Like all other media, the business of television is going through a culture shift. The question of who pays for content, and how, is one newspapers, in print and online, are trying to answer. So are music companies and musicians. So are book publishers and writers and photographers. So is television. This is a new era for media. The broadcasters rightly note it is unfair for cable and satellite providers to sell their channels to consumers, without paying a dime to the channels themselves.

The broadcasters want the Canadian Radio-television and Telecommunications Commission to allow them to negotiate fees with cable and satellite companies. It would make sense for the CRTC to step back and allow the two sides to work out a fair price for this content. Other goods and services are distributed based on negotiated prices in an open market; there's no reason television should be different. As the broadcasters have convincingly argued, local TV news is especially at risk if they aren't able to start charging for content. The future of local journalism depends on making sure that the business models still work -- or finding new ones when they don't. Canadians value their local news, and are quite vocal about it.

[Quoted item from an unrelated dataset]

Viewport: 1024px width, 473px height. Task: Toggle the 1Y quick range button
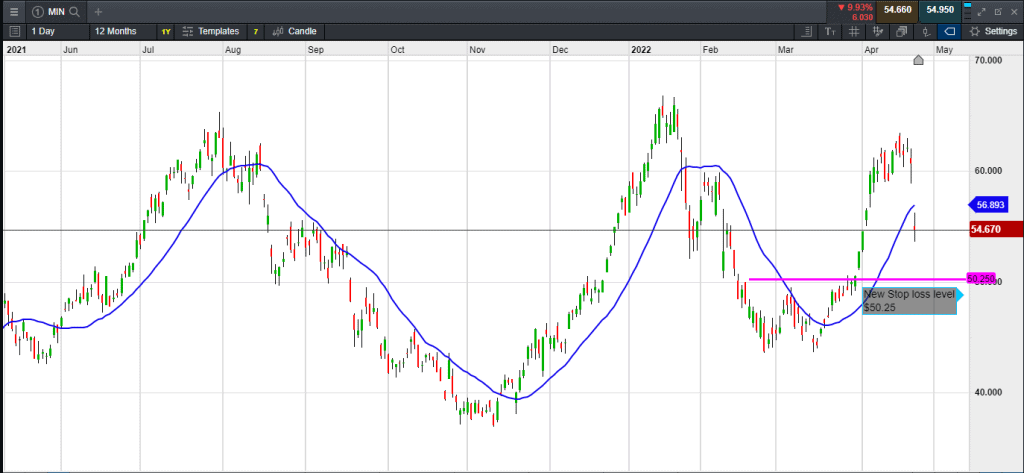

In a recent Nanos Research study, 70 per cent of respondents agreed that local TV stations should get some of the money that consumers pay on their monthly cable or satellite bills. The cable and satellite companies are telling consumers that what the broadcasters want is a "tax" on television. That's absurd. What the broadcasters want is fair, negotiated market value for the content they produce. Canadian content isn't something that can just be regulated into existence.

It takes money to make local TV. Over the next couple of months, the CRTC will be hearing arguments around this issue, including comments from the public. For some Canadians, all of this might seem remote and confusing. It's actually simple: it's about receiving fair compensation for one's services and products. And this issue is anything but remote or technical. It's about whether the culture of your neighbourhood can carve out a place for itself in the digital-media world of the 21st century. (c) Copyright (c) The Ottawa Citizen


The above is just an explanation of a model that is wrong and needs to be changed today.

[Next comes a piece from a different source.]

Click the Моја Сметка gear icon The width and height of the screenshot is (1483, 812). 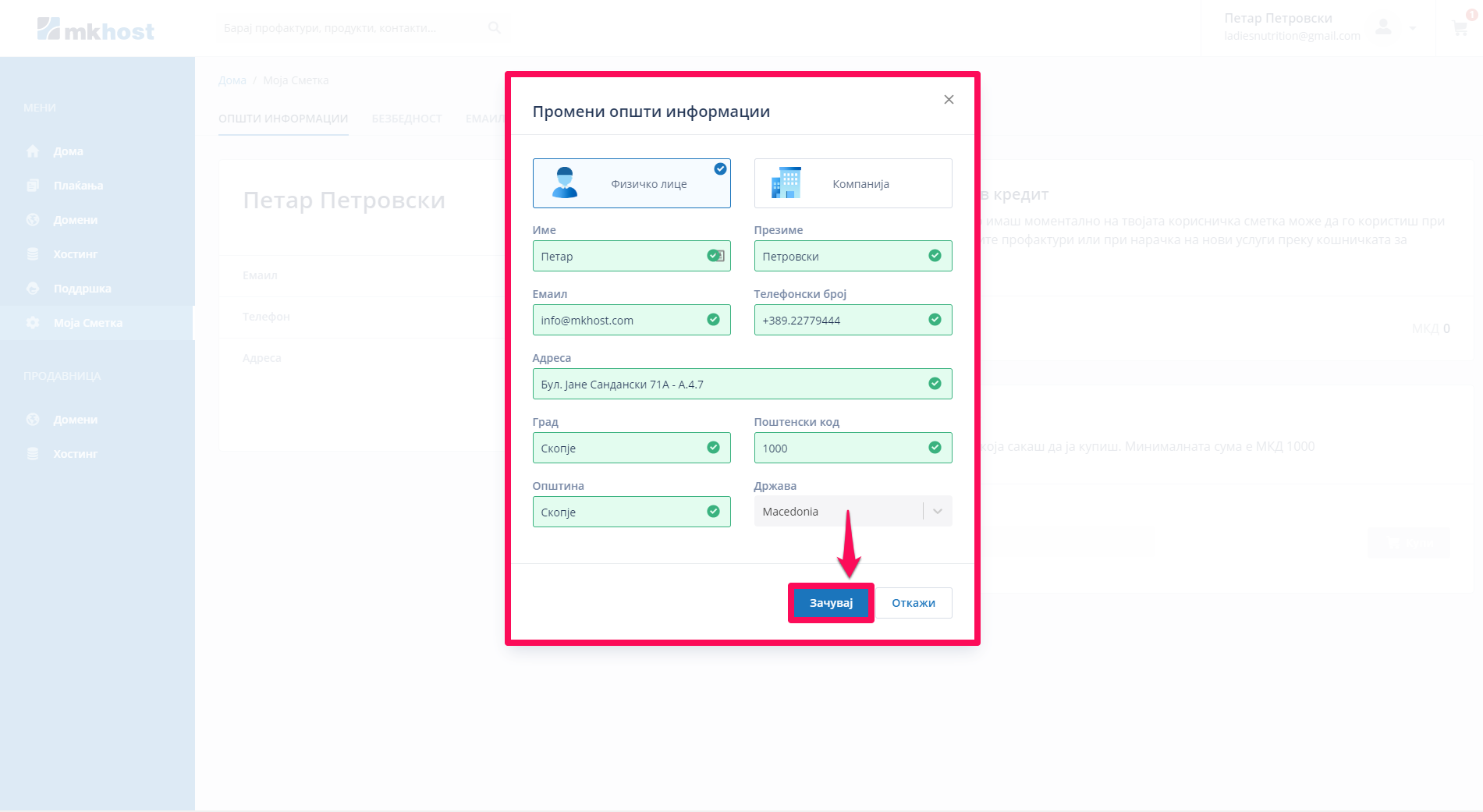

What the CRTC has to do is make local TV local. Unless your town is Toronto, most of the over the air signals in your cities are repeaters. Global pioneered this process back in the '70s. In America the satellite providers and cable companies are only allowed to offer local over the air channels available in market along with the cable stuff: CNN, ESPN, BBC etc. Therefore if you are in St. Louis you get the local St. Louis network affiliates etc. In our home and native land I get CBC, CTV, Global etc affiliates from all across the country, cannibalizing the local stations.

Another tax is not the answer; changing the system is the answer.

WFDS

4 comments:

  1. Dan, this is the Internet. You're allowed to say "Bullshit."

    Good post. Have you got more info on this? There does seem to be a very strong lobby for this local TV thing.